From (4.28) and (4.29) we have

(4.31)\begin{equation} \max_{|v|\le 1 }|(\log G)'(\beta+iv,y)| \ll (\log x)^4, \end{equation}

say, and, by (2.11) and (4.29),

(4.32)\begin{equation} \frac{ \max_{|v|\le 1/\log y}|G(\beta+iv,y)|}{G(\beta,y)}\le \exp(C_{\varepsilon} (\log y)^2 (\log x) /y^{1/2}), \end{equation}

so that (4.30) leads to

\[ \frac{\max_{|v|\le 1/\log y} |G'(\beta+iv,y)|}{G(\beta,y)\exp(u^{1/3}/20)} \ll_{\varepsilon} \frac{\exp(C_{\varepsilon} (\log y)^2 (\log x) /y^{1/2})}{ \exp(u^{1/3}/40)} \ll_{\varepsilon} \frac{1}{y}. \]
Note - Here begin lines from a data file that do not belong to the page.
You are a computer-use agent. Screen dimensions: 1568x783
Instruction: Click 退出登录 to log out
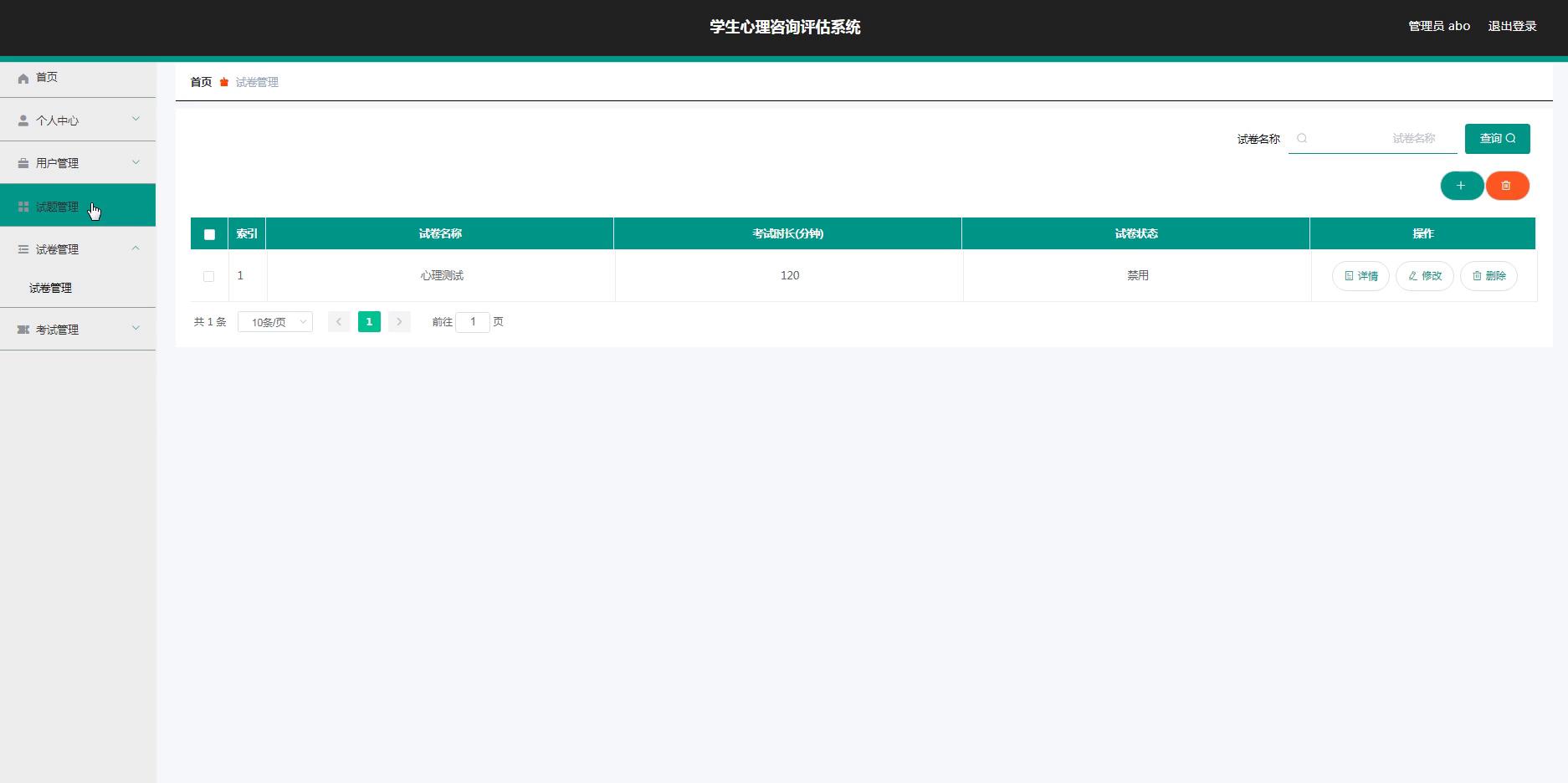(1511, 26)
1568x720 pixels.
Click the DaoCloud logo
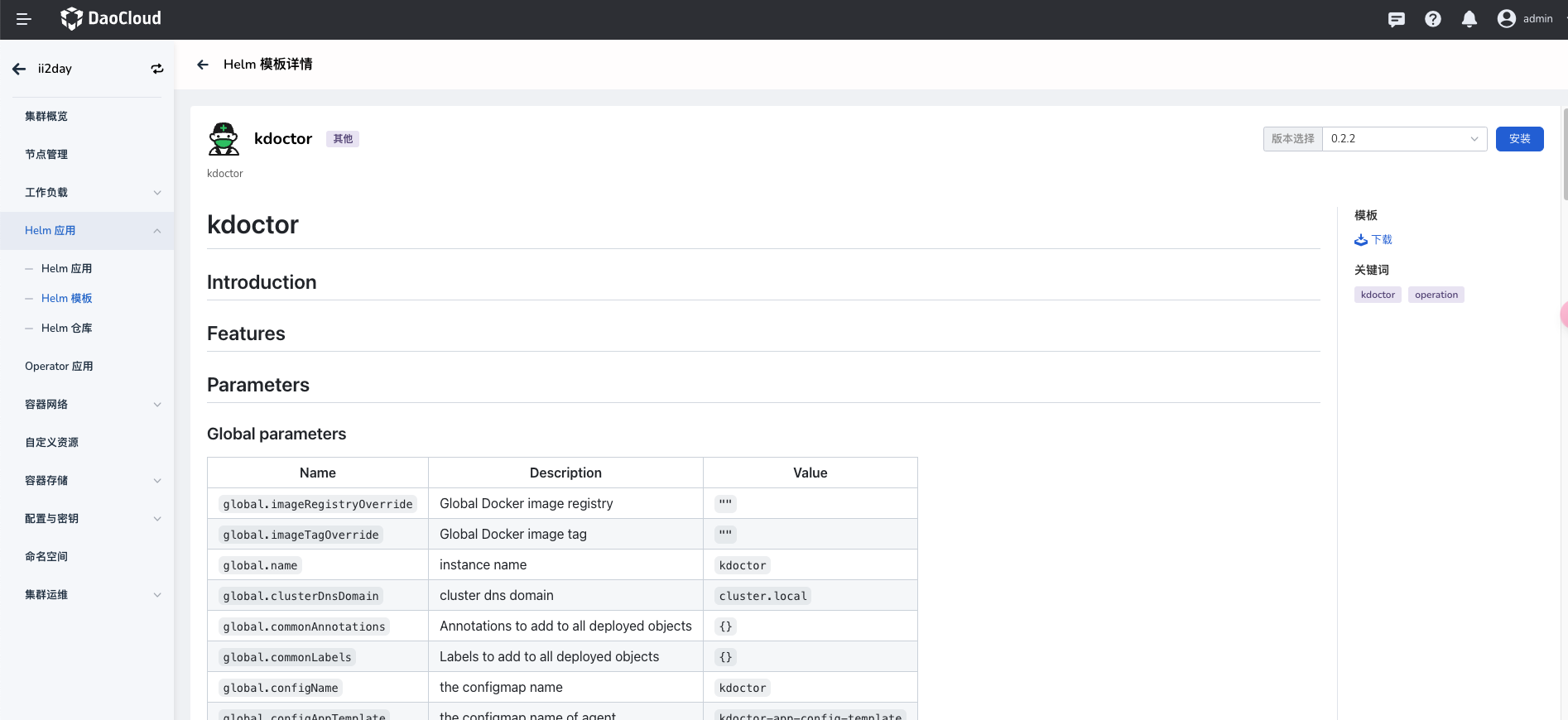pyautogui.click(x=111, y=18)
It remains to bound the second term in (4.26). Observe

(4.33)\begin{align} & \frac{ \max_{|v|\le t_0}|G''(\beta+iv,y)|}{G(\beta,y)(\log x) (\log y)} \le \frac{ \max_{|v|\le t_0}|G(\beta+iv,y)|}{G(\beta,y)(\log x) (\log y)} \nonumber\\ & \quad \cdot ( \max_{|v|\le 1}|(\log G)''(\beta+iv,y)| + \max_{|v|\le 1}|(\log G)'(\beta+iv,y)|^2). \end{align}

By (2.11) we can bound the fraction in the right-hand side of (4.33) by $O_{\varepsilon }(1)$:

\begin{align*} & \frac{ \max_{|v|\le t_0}|G(\beta+iv,y)|}{G(\beta,y)}\le \frac{ \max_{|v|\le t_0}|G_1(\beta+iv,y)|}{G_1(\beta,y)}\\ & \quad \le \exp\big( \int_{{-}t_0}^{t_0} |G_1'/G_1|(\beta+iv,y) \,{\rm d}v\big)\le \exp(C_{\varepsilon}t_0 (\log y)^2(\log x)/y^{1/2}) \ll_{\varepsilon} 1. \end{align*}

The derivatives of $\log G$ in the right-hand side of (4.33) are handled by (4.28) and (4.29), giving

\begin{align*} & \max_{|v|\le 1}|(\log G)''(\beta+iv,y)| + \max_{|v|\le 1}|(\log G)'(\beta+iv,y)|^2 \\ & \quad \ll \frac{(\log y )(\log x)}{y}(|\psi(y)-y|+y^{{1}/{2}}|) + \frac{(\log x)^2}{y^2} (|\psi(y)-y|+y^{{1}/{2}})^2\\ & \quad + (\log y)^{2} \left( \frac{\max\{A, A^2\}}{\max\{1,|\log A|\}} + \frac{\max\{A, A^2\}^2}{\max\{1,|\log A|\}^2}\right). \end{align*}

Dividing this by $(\log x) (\log y)$ gives a bound for the second term in (4.26).